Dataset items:

______

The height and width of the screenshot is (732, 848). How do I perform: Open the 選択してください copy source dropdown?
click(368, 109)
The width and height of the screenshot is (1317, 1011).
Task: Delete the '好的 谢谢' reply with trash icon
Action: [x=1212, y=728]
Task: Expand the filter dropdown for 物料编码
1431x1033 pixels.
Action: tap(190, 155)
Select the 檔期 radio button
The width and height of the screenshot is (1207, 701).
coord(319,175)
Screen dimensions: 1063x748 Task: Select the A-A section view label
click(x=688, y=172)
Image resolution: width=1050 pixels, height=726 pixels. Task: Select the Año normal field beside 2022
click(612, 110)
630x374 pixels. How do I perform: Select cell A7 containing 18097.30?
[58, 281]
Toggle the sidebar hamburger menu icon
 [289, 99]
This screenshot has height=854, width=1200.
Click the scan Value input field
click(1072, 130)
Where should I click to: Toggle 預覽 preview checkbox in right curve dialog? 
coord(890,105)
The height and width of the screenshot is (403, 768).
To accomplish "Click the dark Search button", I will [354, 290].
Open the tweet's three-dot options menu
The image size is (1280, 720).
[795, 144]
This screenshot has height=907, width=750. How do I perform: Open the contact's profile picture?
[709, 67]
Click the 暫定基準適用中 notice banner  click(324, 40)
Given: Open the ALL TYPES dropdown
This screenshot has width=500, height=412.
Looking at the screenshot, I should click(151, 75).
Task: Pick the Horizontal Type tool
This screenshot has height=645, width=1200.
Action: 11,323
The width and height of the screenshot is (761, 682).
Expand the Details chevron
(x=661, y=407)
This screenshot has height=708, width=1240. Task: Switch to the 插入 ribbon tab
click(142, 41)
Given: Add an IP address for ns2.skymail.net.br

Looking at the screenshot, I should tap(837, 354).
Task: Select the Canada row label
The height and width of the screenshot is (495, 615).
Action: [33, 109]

______

Task directions: Extract all lines of the records above that include "button".

Solved problem:
Select the 檔期 radio button
To accomplish "Click the dark Search button", I will [354, 290].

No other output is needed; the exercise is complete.